I bimbi migliorano entro qualche giorno e poi, guariti, tornano a casa. Tuttavia esistono anche casi di bronchiolite grave. «Di solito accade a bimbi fragili, magari nati sottopeso e con un’immaturità polmonare. Ma l’ospedale è in grado di far fronte a vari livelli: dal più semplice con ossigeno e flebo, poi gli alti flussi con ossigenazione con pressione aumentata, se non basta i caschi C-pap con pressione elevate, che si sono visti anche con Covid per espandere i polmoni. Come ultimo livello abbiamo le terapie intensive dove vengono intubati». Al Bambino Gesù per ora nessuno è in terapia intensiva. «Per fortuna ad oggi sono ancora tutti nel reparto di pediatria per l’emergenza o in quello generale. La situazione è di controllo assoluto, in evoluzione con un possibile aumento. Nel 2019 avevamo 11 letti occupati dai caschi su 12, tutti guariti» ricorda Reale.

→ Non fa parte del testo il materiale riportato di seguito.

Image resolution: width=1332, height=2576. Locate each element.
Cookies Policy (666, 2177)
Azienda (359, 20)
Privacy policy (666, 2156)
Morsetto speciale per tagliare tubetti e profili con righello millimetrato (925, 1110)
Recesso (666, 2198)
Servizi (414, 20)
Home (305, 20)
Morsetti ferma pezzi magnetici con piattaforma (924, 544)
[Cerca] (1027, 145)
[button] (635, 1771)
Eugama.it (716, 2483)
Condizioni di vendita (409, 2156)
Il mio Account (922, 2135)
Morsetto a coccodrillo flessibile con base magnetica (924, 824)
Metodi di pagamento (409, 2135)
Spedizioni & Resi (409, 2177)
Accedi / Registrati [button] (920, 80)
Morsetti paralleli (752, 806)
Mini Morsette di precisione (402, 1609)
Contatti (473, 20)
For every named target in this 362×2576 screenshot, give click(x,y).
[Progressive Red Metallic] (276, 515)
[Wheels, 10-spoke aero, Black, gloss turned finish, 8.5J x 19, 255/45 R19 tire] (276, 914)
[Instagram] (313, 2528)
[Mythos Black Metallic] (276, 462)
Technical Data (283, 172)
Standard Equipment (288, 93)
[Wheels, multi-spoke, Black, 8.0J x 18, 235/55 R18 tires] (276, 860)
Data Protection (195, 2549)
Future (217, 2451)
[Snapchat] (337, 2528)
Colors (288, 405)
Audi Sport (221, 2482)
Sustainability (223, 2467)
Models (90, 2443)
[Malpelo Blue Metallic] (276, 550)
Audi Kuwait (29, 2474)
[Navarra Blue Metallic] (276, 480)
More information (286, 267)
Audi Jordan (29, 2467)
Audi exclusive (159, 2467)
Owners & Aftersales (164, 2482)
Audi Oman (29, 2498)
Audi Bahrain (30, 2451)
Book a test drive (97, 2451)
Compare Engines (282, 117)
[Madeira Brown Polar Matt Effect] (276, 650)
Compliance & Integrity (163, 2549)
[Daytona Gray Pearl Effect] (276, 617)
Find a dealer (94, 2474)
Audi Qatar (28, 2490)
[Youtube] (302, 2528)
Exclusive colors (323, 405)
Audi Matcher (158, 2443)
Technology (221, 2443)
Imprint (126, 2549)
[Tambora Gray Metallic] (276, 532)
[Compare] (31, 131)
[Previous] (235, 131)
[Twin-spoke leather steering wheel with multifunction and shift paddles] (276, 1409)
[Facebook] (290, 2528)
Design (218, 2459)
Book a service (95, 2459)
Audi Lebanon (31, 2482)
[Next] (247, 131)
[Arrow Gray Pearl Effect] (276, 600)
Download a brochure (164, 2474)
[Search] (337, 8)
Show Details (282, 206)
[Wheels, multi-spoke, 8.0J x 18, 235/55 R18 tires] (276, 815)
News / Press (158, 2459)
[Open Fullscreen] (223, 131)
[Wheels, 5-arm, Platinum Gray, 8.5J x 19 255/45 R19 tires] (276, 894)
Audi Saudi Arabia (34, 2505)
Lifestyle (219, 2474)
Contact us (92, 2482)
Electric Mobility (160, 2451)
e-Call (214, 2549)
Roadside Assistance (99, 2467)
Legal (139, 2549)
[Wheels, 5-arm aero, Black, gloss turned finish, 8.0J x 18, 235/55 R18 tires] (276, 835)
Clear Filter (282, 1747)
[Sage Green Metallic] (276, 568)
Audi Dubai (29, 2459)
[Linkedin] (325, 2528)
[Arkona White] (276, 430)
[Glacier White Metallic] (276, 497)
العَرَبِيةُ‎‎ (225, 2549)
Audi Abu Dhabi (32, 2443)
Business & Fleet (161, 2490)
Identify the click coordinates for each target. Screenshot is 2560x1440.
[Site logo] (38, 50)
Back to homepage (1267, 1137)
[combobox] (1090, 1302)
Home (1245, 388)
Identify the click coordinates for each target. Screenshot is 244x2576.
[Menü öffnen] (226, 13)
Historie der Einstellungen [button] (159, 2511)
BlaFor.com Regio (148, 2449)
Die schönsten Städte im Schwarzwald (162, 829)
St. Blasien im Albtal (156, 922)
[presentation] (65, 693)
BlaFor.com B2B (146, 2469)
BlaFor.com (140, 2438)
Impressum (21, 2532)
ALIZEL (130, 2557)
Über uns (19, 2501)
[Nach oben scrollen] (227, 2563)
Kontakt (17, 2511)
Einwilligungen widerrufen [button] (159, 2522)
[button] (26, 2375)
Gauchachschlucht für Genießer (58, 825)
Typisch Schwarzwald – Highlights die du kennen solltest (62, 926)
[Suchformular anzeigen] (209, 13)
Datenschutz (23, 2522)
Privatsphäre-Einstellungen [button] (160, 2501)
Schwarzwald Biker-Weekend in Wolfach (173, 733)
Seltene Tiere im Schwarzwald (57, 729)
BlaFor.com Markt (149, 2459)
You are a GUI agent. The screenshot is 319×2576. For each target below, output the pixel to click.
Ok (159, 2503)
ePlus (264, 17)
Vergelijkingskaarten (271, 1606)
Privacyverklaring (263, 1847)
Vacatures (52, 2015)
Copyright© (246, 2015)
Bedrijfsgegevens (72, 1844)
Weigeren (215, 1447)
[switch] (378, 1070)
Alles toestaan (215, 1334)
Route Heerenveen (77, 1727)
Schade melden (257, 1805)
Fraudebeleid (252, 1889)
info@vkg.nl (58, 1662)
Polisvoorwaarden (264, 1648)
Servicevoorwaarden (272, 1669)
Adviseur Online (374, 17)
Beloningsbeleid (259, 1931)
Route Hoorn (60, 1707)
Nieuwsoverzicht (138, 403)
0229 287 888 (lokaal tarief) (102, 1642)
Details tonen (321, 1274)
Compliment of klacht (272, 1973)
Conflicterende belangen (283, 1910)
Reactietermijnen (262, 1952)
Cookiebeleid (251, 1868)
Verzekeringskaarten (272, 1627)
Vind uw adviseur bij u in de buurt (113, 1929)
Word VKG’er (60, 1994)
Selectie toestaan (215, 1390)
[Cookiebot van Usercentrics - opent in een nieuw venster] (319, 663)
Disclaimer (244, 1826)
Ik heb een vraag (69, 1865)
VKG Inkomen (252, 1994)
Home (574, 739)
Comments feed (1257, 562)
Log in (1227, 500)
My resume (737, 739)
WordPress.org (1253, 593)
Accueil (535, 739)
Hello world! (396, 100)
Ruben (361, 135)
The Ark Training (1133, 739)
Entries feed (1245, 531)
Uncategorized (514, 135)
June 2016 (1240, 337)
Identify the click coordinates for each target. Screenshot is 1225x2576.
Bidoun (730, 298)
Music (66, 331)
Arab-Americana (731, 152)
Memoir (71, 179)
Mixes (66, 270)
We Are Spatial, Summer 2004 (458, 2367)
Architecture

Cosa fare dunque per evitare il pericolo al proprio bambino? «Noi con il Covid – risponde l’esperto – abbiamo scoperto le norme igieniche ideali, ma in realtà sono sempre esistite. Un bimbo di un mese allattato al seno se la mamma ha tosse o raffreddore va allattato con mascherina, se ha un fratellino con la febbre vanno separati. Lavarsi le mani prima di toccare il neonato è sempre buona norma. Evitare il ristorante o le feste se il bimbo ha un mese di vita è da farsi, evitare ambienti chiusi e poco ventilati perché non c’è necessità di far correre loro questo rischio. I bambini piccolissimi vanno protetti. Non abbassiamo la guardia e vacciniamoli per l’influenza». Anche perché, aggiunge, «in nessun caso di quelli che abbiamo isolato c’è solo il virus sinciziale ma sempre una co-infezione con adenovirus, rinovirus o parainfluenzali. Facciamolo per il loro bene».